Voir. Quand il s’agit de préserver ses propres intérêts, de soigner les apparences, de renforcir la logique de l’argent, nous répondons spontanément présents. Le seigneur «moi» rend aveugle, alourdit nos regards et nous fait perdre de vue les autres.
Par sa demande, laissez venir à moi, Jésus place tout le monde sur le même pied. Il refuse de se tenir avec des gens qui pensent comme lui. En voyant Jésus laisser venir à lui tout le monde, comme il serait beau d’être capables, nous aussi, de laisser venir à nous tout le monde. D’entrer en conversation avec tout le monde. Le refus du clivage fait partie de la signature de Jésus. Tous les êtres humains doivent agir les uns envers les autres dans un esprit de fraternité, proclame l’article premier de la Déclaration universelle des droits de la personne.

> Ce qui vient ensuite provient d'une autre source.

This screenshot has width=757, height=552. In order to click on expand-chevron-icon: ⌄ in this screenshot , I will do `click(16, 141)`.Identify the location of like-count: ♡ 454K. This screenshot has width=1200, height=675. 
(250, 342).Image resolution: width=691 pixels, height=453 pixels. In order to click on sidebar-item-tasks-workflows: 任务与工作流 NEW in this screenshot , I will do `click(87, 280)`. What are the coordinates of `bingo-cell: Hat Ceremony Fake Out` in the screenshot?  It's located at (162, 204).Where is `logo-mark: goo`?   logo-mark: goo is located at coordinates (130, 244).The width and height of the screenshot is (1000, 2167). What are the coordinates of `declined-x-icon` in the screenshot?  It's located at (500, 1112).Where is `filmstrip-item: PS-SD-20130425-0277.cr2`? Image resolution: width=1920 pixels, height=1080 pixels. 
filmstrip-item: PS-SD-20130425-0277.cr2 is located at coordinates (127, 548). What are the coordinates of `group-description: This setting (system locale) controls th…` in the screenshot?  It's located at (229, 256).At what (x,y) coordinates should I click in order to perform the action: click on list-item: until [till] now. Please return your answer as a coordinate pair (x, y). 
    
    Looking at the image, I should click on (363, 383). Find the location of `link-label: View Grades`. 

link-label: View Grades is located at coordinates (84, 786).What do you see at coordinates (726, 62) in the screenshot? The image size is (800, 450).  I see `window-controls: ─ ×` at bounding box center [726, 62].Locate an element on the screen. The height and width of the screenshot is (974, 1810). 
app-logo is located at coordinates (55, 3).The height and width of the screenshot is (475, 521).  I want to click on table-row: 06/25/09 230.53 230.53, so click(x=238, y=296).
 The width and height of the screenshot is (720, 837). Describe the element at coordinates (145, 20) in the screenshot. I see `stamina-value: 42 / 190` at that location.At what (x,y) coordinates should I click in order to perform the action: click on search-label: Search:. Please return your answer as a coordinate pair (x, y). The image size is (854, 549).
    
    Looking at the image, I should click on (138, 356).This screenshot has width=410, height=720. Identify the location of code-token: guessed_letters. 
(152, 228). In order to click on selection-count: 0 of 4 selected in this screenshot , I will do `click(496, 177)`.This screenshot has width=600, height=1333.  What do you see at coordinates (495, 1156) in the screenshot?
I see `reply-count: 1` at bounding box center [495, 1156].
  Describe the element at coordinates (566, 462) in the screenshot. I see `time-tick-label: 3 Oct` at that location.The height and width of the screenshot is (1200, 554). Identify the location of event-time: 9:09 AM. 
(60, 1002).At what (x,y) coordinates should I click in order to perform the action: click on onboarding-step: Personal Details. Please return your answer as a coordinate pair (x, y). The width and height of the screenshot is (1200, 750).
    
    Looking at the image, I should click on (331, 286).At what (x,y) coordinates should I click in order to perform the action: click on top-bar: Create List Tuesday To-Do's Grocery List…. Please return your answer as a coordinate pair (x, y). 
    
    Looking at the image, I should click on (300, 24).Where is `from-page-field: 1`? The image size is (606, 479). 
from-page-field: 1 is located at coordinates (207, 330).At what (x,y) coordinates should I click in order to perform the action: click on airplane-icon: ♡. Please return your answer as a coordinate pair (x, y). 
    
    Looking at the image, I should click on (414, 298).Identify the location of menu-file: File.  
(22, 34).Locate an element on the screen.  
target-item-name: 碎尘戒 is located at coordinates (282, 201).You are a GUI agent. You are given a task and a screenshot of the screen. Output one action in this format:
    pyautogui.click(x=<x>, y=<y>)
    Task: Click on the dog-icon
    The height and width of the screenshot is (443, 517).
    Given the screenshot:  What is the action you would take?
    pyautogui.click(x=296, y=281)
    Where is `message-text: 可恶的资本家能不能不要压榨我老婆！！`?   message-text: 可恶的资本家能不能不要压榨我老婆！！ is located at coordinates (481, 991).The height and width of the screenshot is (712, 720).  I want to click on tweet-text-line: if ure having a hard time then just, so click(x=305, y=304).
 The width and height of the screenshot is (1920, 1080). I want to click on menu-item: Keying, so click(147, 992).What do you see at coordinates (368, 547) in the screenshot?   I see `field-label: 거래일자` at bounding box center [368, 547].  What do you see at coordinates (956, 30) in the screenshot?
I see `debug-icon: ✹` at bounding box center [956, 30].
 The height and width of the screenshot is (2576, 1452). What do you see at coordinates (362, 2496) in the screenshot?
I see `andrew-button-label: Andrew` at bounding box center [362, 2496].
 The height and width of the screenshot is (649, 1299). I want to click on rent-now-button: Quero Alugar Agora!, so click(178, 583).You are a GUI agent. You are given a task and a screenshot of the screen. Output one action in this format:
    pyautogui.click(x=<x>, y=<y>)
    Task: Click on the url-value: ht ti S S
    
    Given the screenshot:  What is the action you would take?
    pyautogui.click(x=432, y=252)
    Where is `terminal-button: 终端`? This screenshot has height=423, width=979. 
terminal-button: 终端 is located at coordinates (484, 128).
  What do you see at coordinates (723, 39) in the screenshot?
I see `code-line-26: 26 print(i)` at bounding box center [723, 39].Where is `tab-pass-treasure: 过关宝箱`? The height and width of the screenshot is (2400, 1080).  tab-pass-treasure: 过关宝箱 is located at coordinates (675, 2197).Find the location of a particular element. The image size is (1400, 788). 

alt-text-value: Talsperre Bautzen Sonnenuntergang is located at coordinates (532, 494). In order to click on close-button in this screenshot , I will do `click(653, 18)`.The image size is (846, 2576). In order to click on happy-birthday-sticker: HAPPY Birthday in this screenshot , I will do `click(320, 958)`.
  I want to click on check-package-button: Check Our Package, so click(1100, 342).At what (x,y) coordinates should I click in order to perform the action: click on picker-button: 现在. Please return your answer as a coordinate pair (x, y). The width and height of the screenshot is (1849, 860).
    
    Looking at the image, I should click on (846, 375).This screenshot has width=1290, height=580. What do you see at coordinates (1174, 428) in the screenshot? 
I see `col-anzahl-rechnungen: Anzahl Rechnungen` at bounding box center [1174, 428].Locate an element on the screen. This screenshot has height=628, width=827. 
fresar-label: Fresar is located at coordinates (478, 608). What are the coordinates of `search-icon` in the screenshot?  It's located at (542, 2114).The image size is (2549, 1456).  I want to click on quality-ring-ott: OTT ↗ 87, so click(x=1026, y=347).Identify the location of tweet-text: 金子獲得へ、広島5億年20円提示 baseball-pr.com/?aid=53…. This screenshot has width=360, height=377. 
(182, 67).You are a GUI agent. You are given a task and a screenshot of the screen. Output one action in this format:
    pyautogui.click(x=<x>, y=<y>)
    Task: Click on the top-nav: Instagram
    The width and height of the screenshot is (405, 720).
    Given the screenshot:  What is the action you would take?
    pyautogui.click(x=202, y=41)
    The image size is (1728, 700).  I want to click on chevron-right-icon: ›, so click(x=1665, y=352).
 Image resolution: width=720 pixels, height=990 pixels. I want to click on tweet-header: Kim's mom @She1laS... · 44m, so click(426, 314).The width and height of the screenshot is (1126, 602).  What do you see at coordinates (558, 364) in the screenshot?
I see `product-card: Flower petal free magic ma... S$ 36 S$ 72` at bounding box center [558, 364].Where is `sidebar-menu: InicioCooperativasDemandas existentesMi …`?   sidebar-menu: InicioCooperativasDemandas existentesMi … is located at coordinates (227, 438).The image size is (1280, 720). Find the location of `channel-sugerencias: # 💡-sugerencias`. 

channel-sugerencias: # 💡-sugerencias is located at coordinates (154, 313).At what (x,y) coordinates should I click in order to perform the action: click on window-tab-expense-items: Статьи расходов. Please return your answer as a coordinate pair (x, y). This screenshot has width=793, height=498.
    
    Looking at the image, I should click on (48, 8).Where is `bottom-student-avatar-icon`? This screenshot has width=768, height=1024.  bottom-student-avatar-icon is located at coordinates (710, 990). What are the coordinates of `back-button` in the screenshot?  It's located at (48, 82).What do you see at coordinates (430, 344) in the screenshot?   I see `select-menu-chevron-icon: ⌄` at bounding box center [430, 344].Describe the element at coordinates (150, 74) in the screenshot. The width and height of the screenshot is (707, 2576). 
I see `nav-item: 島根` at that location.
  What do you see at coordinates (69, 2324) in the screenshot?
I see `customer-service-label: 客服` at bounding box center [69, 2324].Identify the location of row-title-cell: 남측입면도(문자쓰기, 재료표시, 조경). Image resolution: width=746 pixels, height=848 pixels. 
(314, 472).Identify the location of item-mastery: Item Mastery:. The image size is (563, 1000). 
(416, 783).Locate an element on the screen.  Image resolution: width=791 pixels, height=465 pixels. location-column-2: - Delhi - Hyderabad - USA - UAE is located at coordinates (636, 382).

Par sa demande, Jésus soulève une question fondamentale : quelle est la boussole qui dirige ta vie ? Ce laissez venir à moi n’est pas seulement un appel évangélique. C’est un appel humanitaire, une invitation universelle (pape François). C’est la chartre qui nous fait grandir en humanité, nous tient ensemble, nous empêche d’être ni chaud ni froid envers les autres. C’est l’héritage central de Jésus.
Laissez venir à moi, une demande pour éviter, comme vient de l’exprimer dans des mots très forts le rapport final de la commission sur les femmes et filles autochtones, un génocide collectif et culturel. Le psaume disait tantôt que le Seigneur nous apprend le chemin de la vie. Il nous sort, il sort l’humanité de cette maison de l’esclavage
(Jos 24, 18). Jésus se fait proche de ceux qui sont loin. Le grand théologien Balthasar écrit que ce laissez venir à moi, c’est le monde. Nous sommes les premiers bénéficiaires de cette demande de Jésus.
À votre contemplation : nous étions indignes qu’il eût compassion de nous, mais lui était digne d’avoir pitié de nous (Augustin). Prions pour que notre monde entende l’appel de Jésus d’aller vers lui. AMEN.